Clovis stood, kicking the back of one of the blinded canith’s knees. The joint crunched and he collapsed to the ground clutching it. She straightened, rolled her neck, and eyed the approaching executioners over the front pair now starting to stand.

A side kick to the stomach folded the other blinded canith in half. She caught the muzzle of the first canith’s ’stick as he tried to point it at her. The thing roared, spitting its projectile over their heads with a cloud of smoke. Clovis twisted it from his grasp, breaking at least one finger, and slammed the stock into the face of his companion.

The executioners came in swinging. Clovis ducked beneath one blow, blocked the other on the ’stick, then felled both opponents with a flurry of punches and kicks targeting face, throat, groin, and knees.

Leaving them groaning on the ground, she walked back over the big canith’s motionless body and kicked teeth from Hadd’s mouth as he struggled to rise. She met Arpix’s eyes as she passed him. “Keep low.”

She pulled her sword free and turned to face her opponents. One of the humans had a thicker skull than she’d imagined and stood, dazed, blood sheeting down her face from a scalp wound, ’stick wandering but pointed generally in Clovis’s direction.

“Take your shot,” Clovis called, her gaze narrowing to the finger the woman had on the weapon’s trigger. “But I will kill everyone if you do. Or, I can just walk off with this man, and you can go on with your lives.”

Clovis waited. She should have killed them all already. She knew that. It had been a strange combination of anger, relief, hubris, and the desire not to disappoint Arpix that had made her leave her sword behind.

The woman’s aim swayed, and for a moment she started to lower her weapon. But as the broken-fingered canith gained his feet, and another, with one eye screwed shut and the other weeping crimson tears, drew his sabre, her resolve strengthened, and she steadied her aim.

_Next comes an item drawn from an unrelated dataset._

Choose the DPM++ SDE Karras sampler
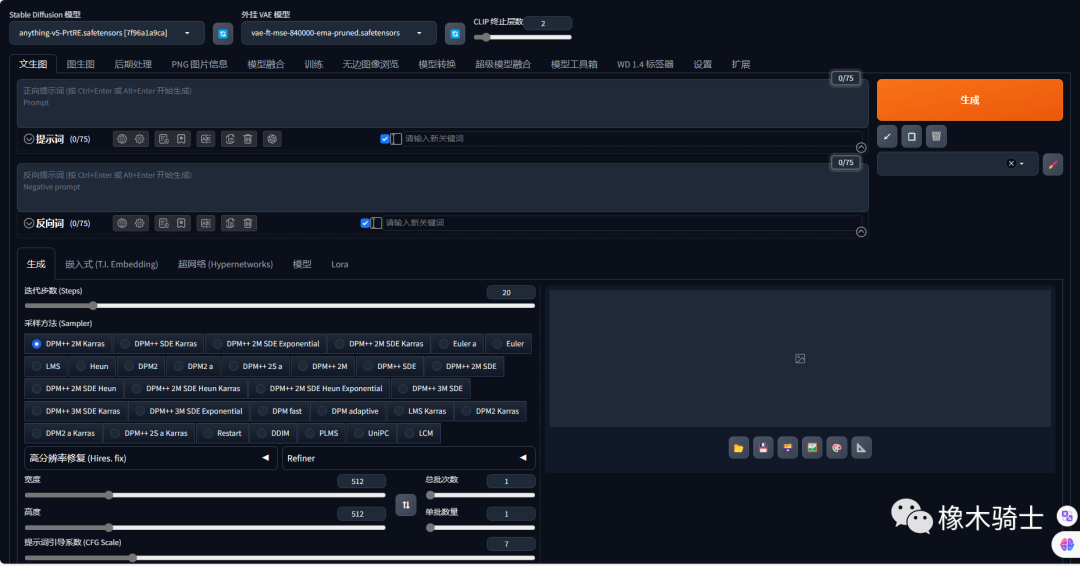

More soldiers were approaching through the crowd that had drawn back to form a perimeter at what consensus deemed a safe distance. Three human troopers broke clear and started running towards Clovis, presumably so bold because they’d not seen her in action.

“You win.” Clovis shrugged and stabbed her sword back into its place. Arpix’s wide eyes widened further.

Clovis spread her arms, turning towards the first soldier as he reached her.